> [Data extract]:
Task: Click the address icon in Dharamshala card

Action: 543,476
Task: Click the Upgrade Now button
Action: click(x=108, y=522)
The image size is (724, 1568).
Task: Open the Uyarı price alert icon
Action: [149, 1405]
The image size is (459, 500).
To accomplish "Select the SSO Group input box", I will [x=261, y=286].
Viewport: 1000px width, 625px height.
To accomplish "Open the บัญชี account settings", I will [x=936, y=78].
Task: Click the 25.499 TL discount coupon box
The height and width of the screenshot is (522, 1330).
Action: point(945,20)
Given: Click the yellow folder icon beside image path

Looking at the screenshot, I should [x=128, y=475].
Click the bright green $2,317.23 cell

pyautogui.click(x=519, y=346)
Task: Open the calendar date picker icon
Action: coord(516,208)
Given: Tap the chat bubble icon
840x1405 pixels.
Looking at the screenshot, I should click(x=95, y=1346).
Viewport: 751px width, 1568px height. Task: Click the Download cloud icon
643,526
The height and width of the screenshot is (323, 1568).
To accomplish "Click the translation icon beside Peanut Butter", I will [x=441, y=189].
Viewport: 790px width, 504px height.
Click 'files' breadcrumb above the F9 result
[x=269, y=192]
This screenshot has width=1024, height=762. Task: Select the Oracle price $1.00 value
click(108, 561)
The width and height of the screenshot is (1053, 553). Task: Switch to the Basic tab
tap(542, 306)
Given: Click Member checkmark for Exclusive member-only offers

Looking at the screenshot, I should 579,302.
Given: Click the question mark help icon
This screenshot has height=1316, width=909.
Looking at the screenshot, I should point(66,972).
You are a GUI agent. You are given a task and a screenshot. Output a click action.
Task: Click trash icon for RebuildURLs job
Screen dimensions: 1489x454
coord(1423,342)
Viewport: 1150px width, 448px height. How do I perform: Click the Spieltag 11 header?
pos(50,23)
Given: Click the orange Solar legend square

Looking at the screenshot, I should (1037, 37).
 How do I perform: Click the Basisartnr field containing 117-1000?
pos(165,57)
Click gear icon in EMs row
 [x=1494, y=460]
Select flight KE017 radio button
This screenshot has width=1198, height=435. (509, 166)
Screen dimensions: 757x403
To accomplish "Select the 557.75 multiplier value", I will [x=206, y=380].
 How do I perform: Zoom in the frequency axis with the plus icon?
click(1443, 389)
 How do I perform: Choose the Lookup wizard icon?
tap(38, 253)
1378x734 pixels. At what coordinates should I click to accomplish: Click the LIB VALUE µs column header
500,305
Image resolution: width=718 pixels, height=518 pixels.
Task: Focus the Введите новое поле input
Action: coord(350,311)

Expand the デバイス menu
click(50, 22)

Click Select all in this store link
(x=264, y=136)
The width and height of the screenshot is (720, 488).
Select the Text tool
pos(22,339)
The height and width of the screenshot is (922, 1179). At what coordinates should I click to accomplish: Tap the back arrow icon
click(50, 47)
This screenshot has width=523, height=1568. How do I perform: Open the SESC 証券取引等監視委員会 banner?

> [Activity]: Show, from the listing above, every line holding the word "will".

> [Solved problem]:
To accomplish "Select the SSO Group input box", I will [x=261, y=286].
To accomplish "Open the บัญชี account settings", I will [x=936, y=78].
To accomplish "Click the translation icon beside Peanut Butter", I will [x=441, y=189].
To accomplish "Select the 557.75 multiplier value", I will [x=206, y=380].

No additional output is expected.